Assays to assess the binding of peptides to elongin BC were performed by using a MicroCal iTC200 isothermal titration calorimeter (GE Healthcare, Chicago, IL, USA). Four types of VHL peptides were designed as shown in Table 2 and were synthesized by CS Bio Co. (Menlo Park, CA, USA). The concentration of elongin BC was adjusted to a final one of 35 μM and injected into the sample cell (204 μL). One mM peptide was titrated into the protein solution as 40 consecutive 1.0-μL aliquots at 120-s intervals at 25 °C. The first injection volume was 0.4 μL, and the observed thermal peak was excluded from the data analyses. Duplicate experiments were performed independently. Data were fitted by using the “one set of sites” mode of Origin software. The KD values were calculated from duplicate thermograms.

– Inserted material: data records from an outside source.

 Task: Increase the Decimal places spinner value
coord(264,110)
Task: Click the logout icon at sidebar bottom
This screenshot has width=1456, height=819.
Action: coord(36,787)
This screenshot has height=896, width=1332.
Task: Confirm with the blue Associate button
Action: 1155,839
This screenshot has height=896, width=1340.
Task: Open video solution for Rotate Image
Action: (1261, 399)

4.12. Ubiquitination Assay

We asked whether VHL(157–171) peptide-mediated neuronal differentiation was related to ubiquitination or not. Then, we examined whether or not the delivery of VHL(157–171) peptide would promote the ubiquitination of JAK2. The ubiquitination reaction was carried out with the addition of 10 mM ubiquitin (Sigma-Aldrich), 2 mM Ubiquitin Activating Enzyme Solution (E1; Enzo Life Sciences, Inc., Farmingdale, NY, USA), 2 mM Ubiquitin Conjugating Enzyme Solution (E2; Enzo Life Sciences, Inc.), and VHL(157–171) peptide or no peptide. After incubation for 4 h, cultured cells (1 × 106) were washed with ice-cold PBS and lysed in RIPA lysis buffer (Upstate, Charlottesville, VA, USA). The total protein was extracted from the cells, and the lysates were immunoprecipitated with anti-JAK2 antibody (Santa Cruz, San Diego, CA, USA) by using Protein A/G Sepharose (abcam, Cambridge, MA, USA). The immunoprecipitates were supplemented with 1 mM PMSF and the protease inhibitor cocktail. After 2 h, each sample was separated by SDS-PAGE and transferred electrophoretically to nitrocellulose filters. Western blots were probed with anti-ubiquitin antibody (Sigma-Aldrich) followed by horseradish peroxidase-conjugated secondary antibodies (Amersham). Protein bands were detected by using a chemical luminescence detection system (Amersham). Images were analyzed with LAS-1000 (Fujifilm).

4.13. Approval of Animal Experiment

Wistar rats (Clea, Tokyo, Japan) were used in all experiments and housed in a temperature controlled room on a 12-h day/night cycle with free access to food and water. All animal experimental procedures were approved by the Institutional Animal Use Committee of Yokohama City University (ID 153, 1 April 2015) and were in accordance with National Institutes of Health guidelines for care and use of laboratory animals.

4.14. Statistical Analysis

All numerical data were expressed as mean ± SEM. The rate of immunoreactive cells was determined as the percentage of positively stained cells in a random sample of 500 cells. Factorial analysis of variance (ANOVA) was applied to each group with pairwise comparison done by the Bonferroni method. Statistical significance was set at p < 0.05.